Batas Waktu Pembayaran dan Kaitannya dengan Batas Waktu Ikrar Talak
Proses cerai talak
tidak serta-merta selesai setelah putusan pengadilan yang mengizinkan talak
berkekuatan hukum tetap (inkracht van gewijsde). Tahap selanjutnya yang
bersifat final adalah pengucapan ikrar talak oleh Pemohon di hadapan sidang
Pengadilan Agama. Hukum acara memberikan tenggat waktu yang jelas untuk
pelaksanaan tahap ini.
Pasal 70 ayat (6)
Undang-Undang Republik Indonesia Nomor 7 Tahun 1989 tentang Peradilan Agama sebagaimana telah diubah beberapa kali,
terakhir dengan Undang-Undang Republik Indonesia Nomor 50 Tahun 2009
tentang Perubahan Kedua Atas Undang-Undang Nomor 7 Tahun 1989 tentang Peradilan
Agama, mengatur bahwa:
“Jika suami dalam tenggang waktu 6 (enam)
bulan sejak ditetapkan hari sidang penyaksian ikrar talak tidak datang
menghadap sendiri atau mengirim wakilnya meskipun telah mendapat
panggilan secara sah dan patut maka gugurlah kekuatan hukum
penetapan tersebut dan perceraian tidak dapat diajukan lagi berdasarkan
alasan hukum yang sama.”
Ketentuan ini
secara implisit menjadi batas waktu bagi Pemohon untuk memenuhi kewajiban
pembayaran mut’ah dan iddah yang telah ditetapkan dalam putusan.
Amar putusan yang mengharuskan pembayaran “sebelum ikrar talak diucapkan”
berarti bahwa selama kewajiban tersebut belum dipenuhi, Majelis Hakim tidak
akan menyelenggarakan atau akan menunda sidang penyaksian ikrar talak.

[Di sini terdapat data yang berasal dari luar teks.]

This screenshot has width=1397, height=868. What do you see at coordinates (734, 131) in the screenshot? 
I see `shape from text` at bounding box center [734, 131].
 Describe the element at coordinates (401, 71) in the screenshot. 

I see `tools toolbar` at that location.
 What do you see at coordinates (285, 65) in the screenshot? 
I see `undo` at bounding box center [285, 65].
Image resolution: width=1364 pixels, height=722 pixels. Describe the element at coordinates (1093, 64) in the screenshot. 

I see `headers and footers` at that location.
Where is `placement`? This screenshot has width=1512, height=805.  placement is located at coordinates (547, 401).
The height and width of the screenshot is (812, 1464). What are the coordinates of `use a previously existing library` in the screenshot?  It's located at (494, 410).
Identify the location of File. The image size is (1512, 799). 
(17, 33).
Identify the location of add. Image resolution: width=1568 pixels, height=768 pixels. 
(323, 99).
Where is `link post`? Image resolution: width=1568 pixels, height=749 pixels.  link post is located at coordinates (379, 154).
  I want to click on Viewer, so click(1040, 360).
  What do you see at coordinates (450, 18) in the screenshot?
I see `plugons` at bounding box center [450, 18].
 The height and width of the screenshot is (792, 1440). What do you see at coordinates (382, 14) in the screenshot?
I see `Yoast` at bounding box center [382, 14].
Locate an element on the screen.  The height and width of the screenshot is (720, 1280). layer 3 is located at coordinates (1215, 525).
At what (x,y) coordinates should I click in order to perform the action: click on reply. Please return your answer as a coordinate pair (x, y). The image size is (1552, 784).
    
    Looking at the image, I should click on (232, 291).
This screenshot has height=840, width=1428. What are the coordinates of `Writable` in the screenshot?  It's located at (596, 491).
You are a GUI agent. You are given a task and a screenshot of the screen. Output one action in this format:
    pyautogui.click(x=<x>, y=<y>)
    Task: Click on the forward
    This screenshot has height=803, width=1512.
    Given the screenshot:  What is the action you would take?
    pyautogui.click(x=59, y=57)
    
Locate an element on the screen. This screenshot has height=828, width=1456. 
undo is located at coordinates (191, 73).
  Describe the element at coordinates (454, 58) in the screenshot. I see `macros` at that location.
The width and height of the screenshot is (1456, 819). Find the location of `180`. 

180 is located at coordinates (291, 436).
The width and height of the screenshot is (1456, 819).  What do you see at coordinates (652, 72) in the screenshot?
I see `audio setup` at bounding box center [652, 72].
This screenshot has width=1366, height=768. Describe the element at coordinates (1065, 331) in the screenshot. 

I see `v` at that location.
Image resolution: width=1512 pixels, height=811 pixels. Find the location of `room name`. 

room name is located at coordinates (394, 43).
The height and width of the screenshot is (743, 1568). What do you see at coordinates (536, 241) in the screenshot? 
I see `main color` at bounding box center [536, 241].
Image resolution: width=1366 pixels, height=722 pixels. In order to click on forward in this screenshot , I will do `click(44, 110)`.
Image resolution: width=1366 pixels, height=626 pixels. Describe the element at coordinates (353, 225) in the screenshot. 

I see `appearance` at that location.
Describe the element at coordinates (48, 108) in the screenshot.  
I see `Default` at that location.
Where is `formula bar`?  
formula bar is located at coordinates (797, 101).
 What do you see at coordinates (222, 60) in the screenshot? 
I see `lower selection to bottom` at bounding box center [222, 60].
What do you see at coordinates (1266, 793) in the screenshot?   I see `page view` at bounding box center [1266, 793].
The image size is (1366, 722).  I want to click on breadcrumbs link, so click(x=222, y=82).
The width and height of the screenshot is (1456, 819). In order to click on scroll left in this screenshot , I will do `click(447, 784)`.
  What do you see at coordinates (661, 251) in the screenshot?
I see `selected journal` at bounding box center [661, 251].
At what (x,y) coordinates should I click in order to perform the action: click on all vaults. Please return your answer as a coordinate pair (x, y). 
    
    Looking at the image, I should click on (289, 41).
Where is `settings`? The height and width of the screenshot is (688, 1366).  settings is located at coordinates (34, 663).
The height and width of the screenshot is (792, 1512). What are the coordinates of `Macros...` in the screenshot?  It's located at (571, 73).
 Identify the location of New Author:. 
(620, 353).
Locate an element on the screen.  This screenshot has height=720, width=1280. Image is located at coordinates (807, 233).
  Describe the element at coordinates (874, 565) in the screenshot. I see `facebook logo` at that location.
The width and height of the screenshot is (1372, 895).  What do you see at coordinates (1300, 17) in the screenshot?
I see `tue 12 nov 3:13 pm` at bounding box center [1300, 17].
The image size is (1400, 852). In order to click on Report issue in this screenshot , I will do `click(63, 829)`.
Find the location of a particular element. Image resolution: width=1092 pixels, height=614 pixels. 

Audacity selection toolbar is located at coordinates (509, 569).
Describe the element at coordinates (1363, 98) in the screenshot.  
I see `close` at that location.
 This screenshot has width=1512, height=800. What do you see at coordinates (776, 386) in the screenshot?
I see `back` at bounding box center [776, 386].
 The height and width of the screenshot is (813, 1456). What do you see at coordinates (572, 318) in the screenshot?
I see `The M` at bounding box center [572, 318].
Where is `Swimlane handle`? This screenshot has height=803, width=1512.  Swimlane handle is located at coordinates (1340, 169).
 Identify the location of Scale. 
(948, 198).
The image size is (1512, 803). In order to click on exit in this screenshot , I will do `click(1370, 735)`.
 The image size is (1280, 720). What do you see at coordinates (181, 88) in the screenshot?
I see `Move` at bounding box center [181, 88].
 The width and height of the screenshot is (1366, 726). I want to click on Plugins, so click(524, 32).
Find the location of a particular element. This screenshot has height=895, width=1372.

Apabila
Pemohon terus-menerus lalai hingga melampaui batas waktu 6 bulan tersebut, maka
haknya untuk mengikrarkan talak menjadi gugur, dan ikatan perkawinan secara
hukum tetap utuh.
Pentingnya Pemenuhan Kewajiban Sebelum Ikrar Talak
Mekanisme
pembayaran kewajiban sebelum ikrar talak memiliki urgensi dan signifikansi yang
fundamental dalam sistem peradilan agama, yang dapat diuraikan sebagai berikut:
1.
Jaminan Kepastian Hukum dan
Efektivitas Putusan
Kebijakan ini memastikan bahwa
putusan hakim yang bersifat condemnatoir (menghukum) tidak menjadi
sekadar formalitas di atas kertas (a paper tiger). Dengan menjadikan
pemenuhan kewajiban sebagai prasyarat, pengadilan menjamin bahwa putusan
tersebut memiliki daya paksa yang efektif dan memberikan kepastian hukum bagi
Termohon atas hak-hak yang telah ditetapkan;
2.
Perlindungan Hukum Preventif
Mekanisme ini berfungsi sebagai
instrumen perlindungan hukum yang bersifat preventif. Ia mencegah potensi
kelalaian atau itikad buruk dari pihak suami untuk mangkir dari tanggung
jawabnya setelah perceraian resmi terjadi. Posisi tawar mantan istri menjadi
lebih kuat, karena ia tidak lagi harus menempuh jalur eksekusi yang rumit dan
seringkali tidak berhasil untuk menuntut haknya;
3.
Mewujudkan Keadilan Prosedural dan
Substansial
Dengan mengintegrasikan pemenuhan hak
dan kewajiban dalam satu rangkaian proses finalisasi perceraian, pengadilan
mewujudkan keadilan prosedural yang berujung pada keadilan substansial. Ikrar
talak tidak lagi dipandang hanya sebagai hak prerogatif suami, melainkan
sebagai momen penutup di mana seluruh akibat hukum perceraian diselesaikan
secara tuntas dan berkeadilan di hadapan pengadilan.
Secara konseptual,
kebijakan ini telah merekonfigurasi makna ikrar talak dalam hukum acara. Apabila
secara tradisional ikrar talak dipandang sebagai hak yang nyaris absolut bagi
suami setelah memperoleh izin pengadilan, kini ia bertransformasi menjadi hak
bersyarat (conditional right).
Pelaksanaan hak
untuk mengikrarkan talak kini bergantung pada pemenuhan kewajiban hukum lain
yang telah ditetapkan oleh pengadilan, yakni pembayaran mut’ah dan nafkah
iddah. Hak tersebut tidak lagi dapat dieksekusi secara mandiri, melainkan
terikat secara prosedural dengan kewajiban timbal balik.
Pergeseran ini
merupakan langkah fundamental dari konsep hak absolut menuju hak yang
berlandaskan pada keseimbangan dan keadilan bagi kedua belah pihak.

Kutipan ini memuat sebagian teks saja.